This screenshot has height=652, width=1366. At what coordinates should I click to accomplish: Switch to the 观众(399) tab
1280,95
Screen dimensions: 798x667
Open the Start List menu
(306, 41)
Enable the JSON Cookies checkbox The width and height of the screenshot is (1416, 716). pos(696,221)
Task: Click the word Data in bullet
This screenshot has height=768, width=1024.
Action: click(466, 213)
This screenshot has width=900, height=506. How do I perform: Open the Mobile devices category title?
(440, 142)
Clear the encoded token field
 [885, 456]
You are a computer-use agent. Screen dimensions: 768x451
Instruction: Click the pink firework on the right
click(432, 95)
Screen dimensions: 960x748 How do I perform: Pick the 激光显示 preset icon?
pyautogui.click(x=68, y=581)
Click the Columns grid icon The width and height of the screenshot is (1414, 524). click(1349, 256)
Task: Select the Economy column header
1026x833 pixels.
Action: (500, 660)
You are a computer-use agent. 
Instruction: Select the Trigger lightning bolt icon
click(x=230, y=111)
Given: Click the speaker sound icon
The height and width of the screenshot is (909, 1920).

WHAT YOU HAVE TO DO: Where a line of the listing holds the string "agent", copy that line.

ANSWER SPACE:
You are a computer-use agent. Screen dimensions: 768x451
You are a computer-use agent. 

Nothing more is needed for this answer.